Até 31 de março, o MNAA associa-se ao Centro de Arte João Cutileiro, que detém o seu acervo, e à Fundação Carmona e Costa para assinalar a data da morte do escultor com a mostra “Às vezes, ponho-me a olhar para uma pedra…”.
Na origem da exposição esteve o desejo da artista e amiga de Cutileiro – Teresa Pavão – de homenagear a memória do escultor que muito admirava, criando peças com materiais próprios que unem algumas partes das pedras de desperdício proveniente das obras que o artista criou, e que lhe foram oferecidos, segundo uma nota de imprensa do MNAA.
João Cutileiro – que morreu faz hoje dois anos – costumava contar que o artista renascentista Miguel Ângelo acreditava que todas as esculturas existiam dentro de blocos de mármore, à espera de serem “libertadas” por um escultor, e que até gostaria de usar os desperdícios daquele escultor italiano para criar as suas próprias obras.

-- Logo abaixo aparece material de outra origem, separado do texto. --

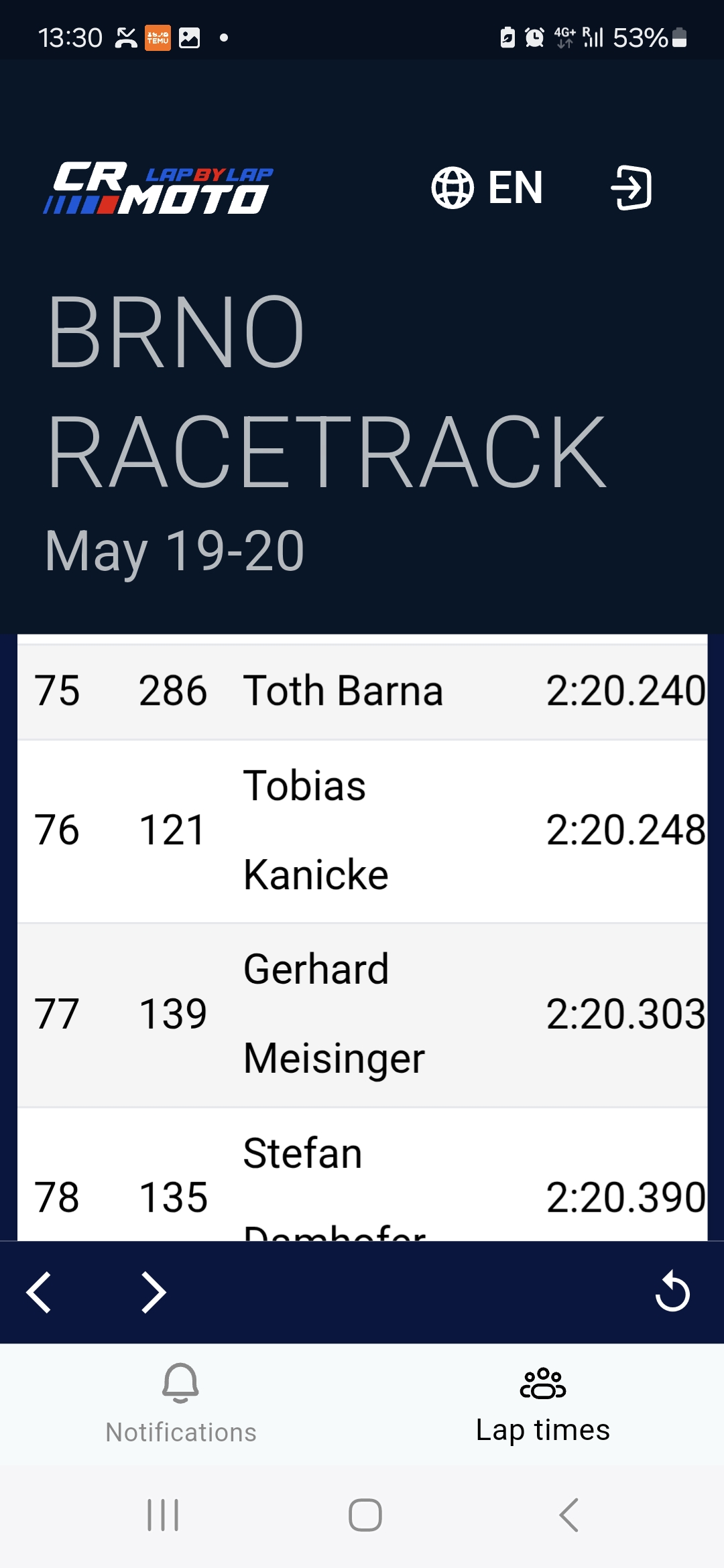
Task: Tap the login arrow icon
Action: point(631,188)
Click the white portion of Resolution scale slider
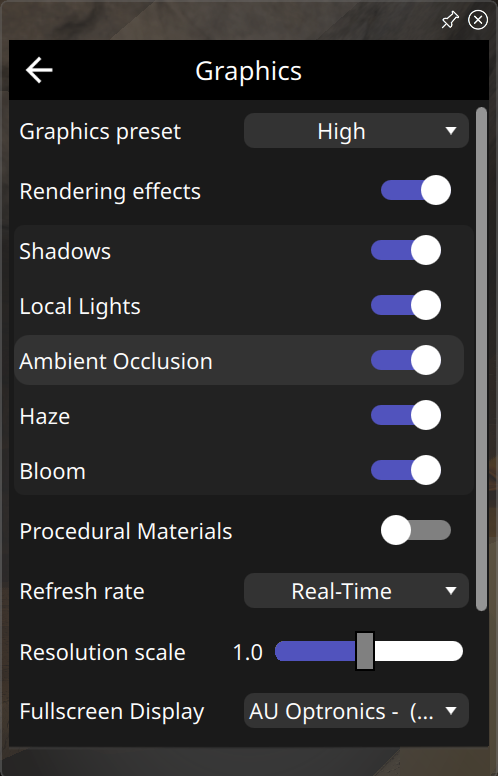 click(419, 651)
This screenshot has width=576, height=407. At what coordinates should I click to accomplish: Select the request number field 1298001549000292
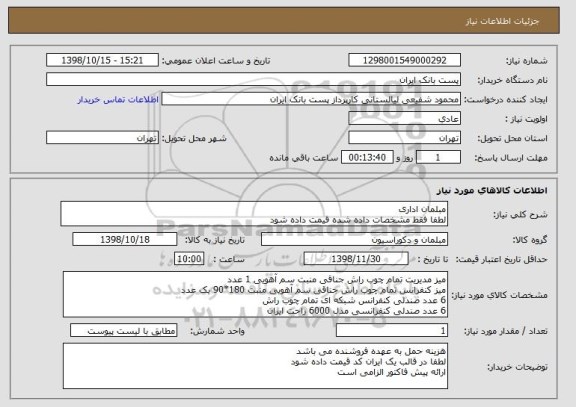[404, 60]
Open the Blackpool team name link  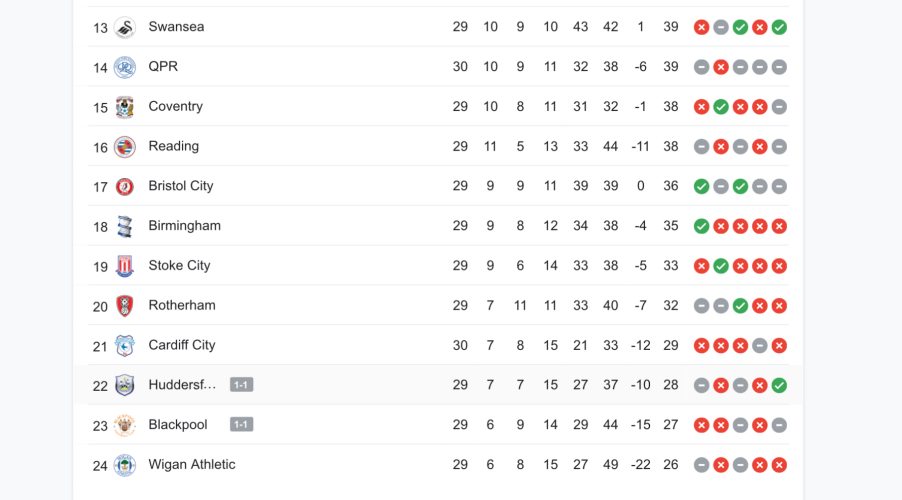click(178, 425)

Nesta exposição – com curadoria de Filipa Oliveira – são articuladas entre si peças de João Cutileiro e obras de Teresa Segurado Pavão, que assume o fragmento como central na sua obra, por ser “um elemento estimulador da criatividade”, indica ainda o museu.
Ceramista de formação, a artista escolheu utilizar o barro branco nesta evocação do escultor – “num paralelismo com a cor do papel que aguarda a intervenção do artista” – e o ferro nas ligações entre a pedra e a cerâmica, numa alusão à técnica utilizada pelo escultor na estrutura das suas obras.
Teresa Segurado Pavão, nascida em 1957, em Lisboa, utilizou a roda de oleiro na finalização das peças para evocar também o acabamento a torno que Cutileiro utilizava nas suas esculturas.